As has always been the case with the Church and with humanity and with History.

NOTES

*’Evolution’ was not formulated widely as a concept until the 19th century, but while they didn’t have the word for it, or a large conceptual understanding of its dynamics, earlier generations and eras intuitively grasped the power and complexity of the sexual urge.

**This is a problem not unknown to the ancients. The 'Ship of Theseus’ problem dealt with it: if you have a ship, and you replace its original planks one by one, at what point have you replaced so many of the original planks that you no longer have the original vessel at all? Nicely, the oldest commissioned warship in the US Navy – the frigate Constitution, now berthed in Boston – has at this point in Time had just about every single piece of her replaced several times over with the possible exception of the deep keel wood; so to say that you are taking a tour of the ship that did all that great stuff in the space of a few months in the War of 1812 is to deploy a bit of imagination. (It’s still a tour well worth taking if you’re up that way.)

So too with humans then: if you replace all the cells in your body every 7 or 10 years, say, then how is there still a ‘you’? (Assuming that 6 year-olds aren’t reading this Post.) What is it that keeps you You even though all the physical infrastructure present at birth has been replaced several times over at the cellular level?

Current science suggests, among other things, that a) there is a ‘mind’ or b) there isn’t anything and you’re not.

But (a) simply kicks the can down the road since you now have either a ‘something’ at your core that is not actually materially dependent on your cells or you do have something immaterial at your core – and why not call it a ‘soul’ and how can you be so sure that said ‘soul’ isn’t configured as the Church has always taught?

And (b) simply erases you as an individual extended in Time. And, by the by, raises all hell with the Constitutional vision of the individual person as Citizen. That is to say: if You today aren’t the same entity carrying your name and wearing your clothes that existed yesterday, and that You today aren’t the same entity that will be carrying your name and wearing your clothes tomorrow, then ‘You’ as a Constitutionally protected (and responsible) entity are merely a momentary flicker and could hardly have any ‘rights’; You are not sustained and are not sustainable as an individual being. Whatcha think about that?

I sit back sometimes and wonder if this is the type of stuff that they assure each other is ‘knowledge’ at elite Beltway and academic dinner parties, as the Chardonnay and Kool-Aid rain down like a tasteful and tasty flood.

***Let’s not even get into the fact that this, indeed, is precisely what the national approach to military life is sliding into.

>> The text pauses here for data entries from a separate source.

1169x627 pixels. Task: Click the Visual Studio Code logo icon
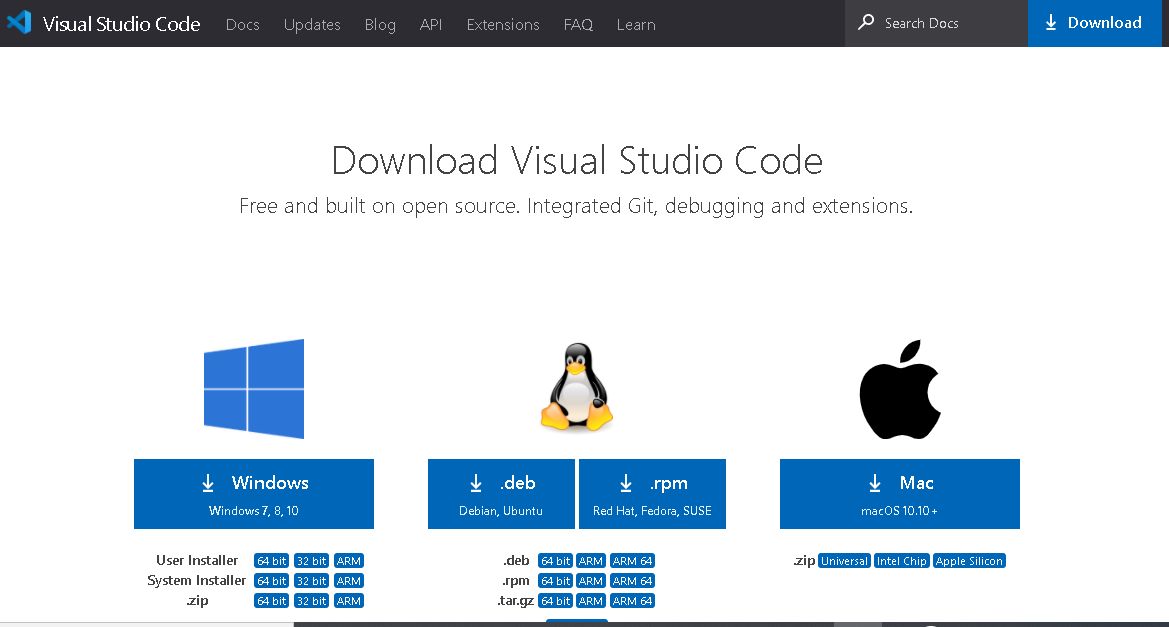tap(19, 22)
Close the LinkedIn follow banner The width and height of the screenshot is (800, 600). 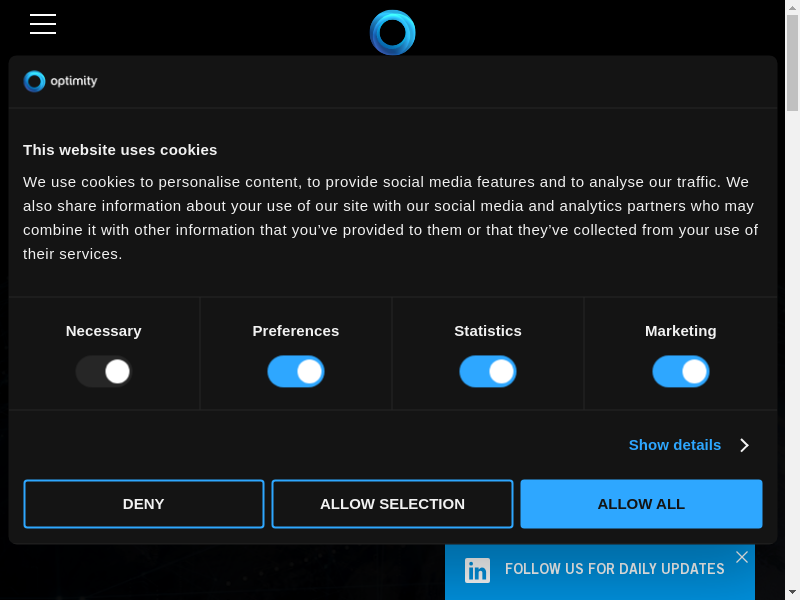tap(741, 557)
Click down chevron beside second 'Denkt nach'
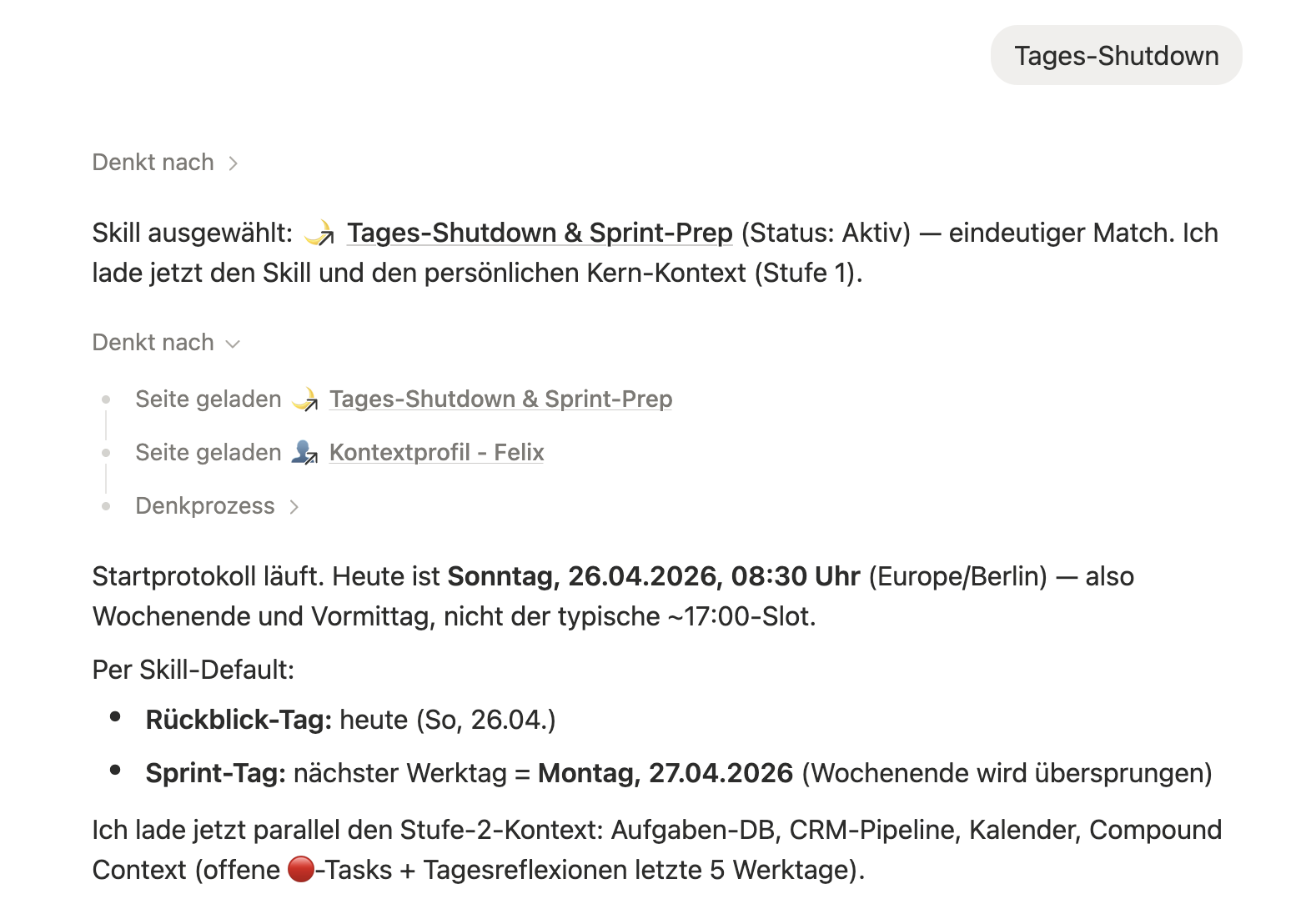The image size is (1316, 909). click(234, 344)
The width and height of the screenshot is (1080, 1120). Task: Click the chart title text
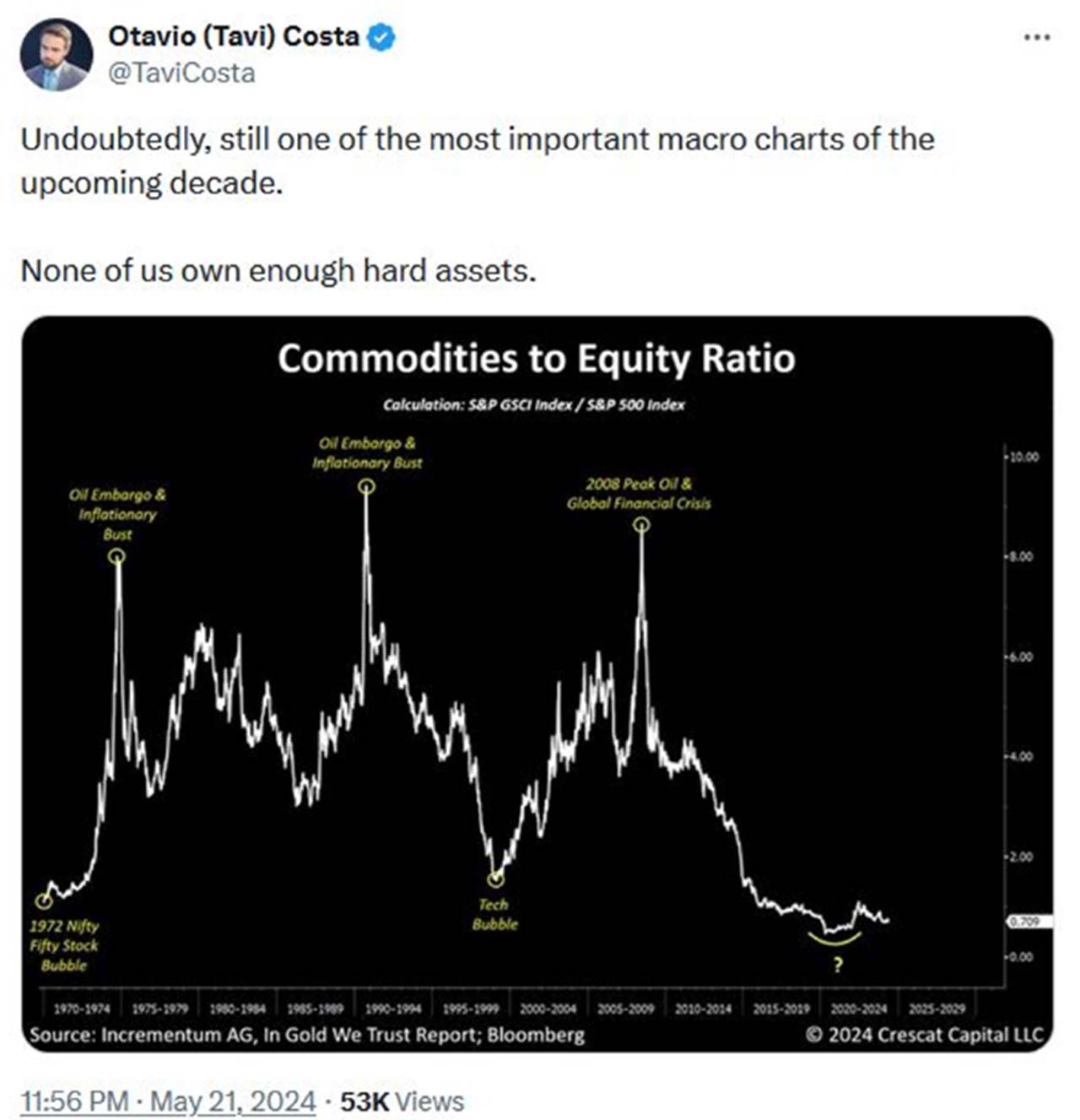537,358
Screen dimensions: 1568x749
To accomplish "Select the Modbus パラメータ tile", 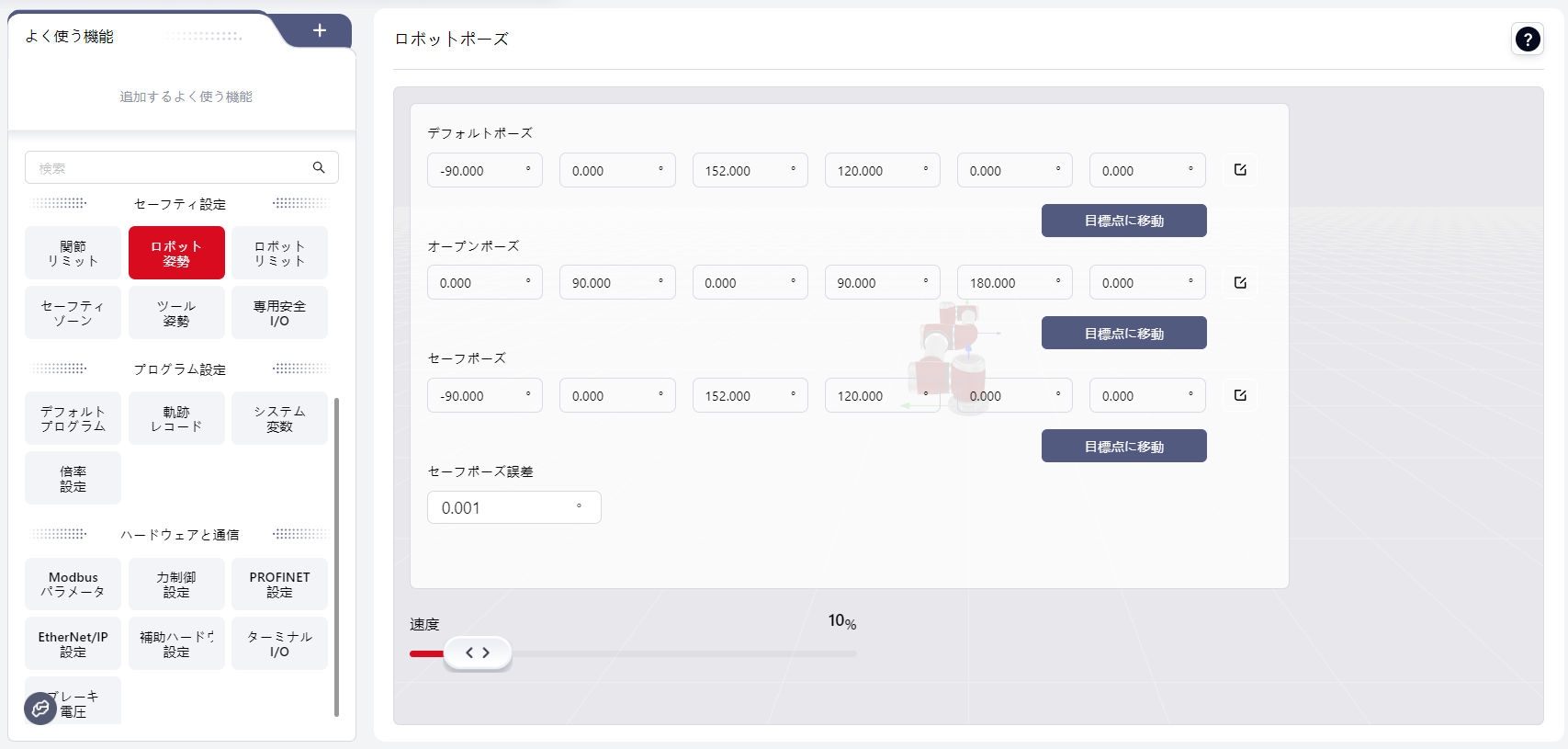I will (x=73, y=584).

****Contrary to current Advocacy thinking, I don’t think it’s first and foremost a matter of getting your ‘vision’ enacted into law, so as to force everybody to go along with you. Rather, the hard path of consensus-building, at which Lincoln was a patient and sober master, is the only way to profoundly change a democracy without ripping it off its foundations. Alas, in 1965 and subsequently, the vote-addled pols chose the low-road, the easier way, and We are hugely the worse for it as a national Community with a national Idea … meaning that We The People at this point have neither.

*****I don’t want to limit my vision of things to the somewhat military garrison-legion image, helpful as it is. If you imagine the parish priest as a ‘farmer’ in the best sense of that vocation, then surely that is a powerful image through which to imagine a disciplined dedication to assisting Life (including Spirit) that requires focus, concentration, competence, and unremitting effort in order to remain an efficacious servant of the Great Process of God’s life-giving work in the world and in history.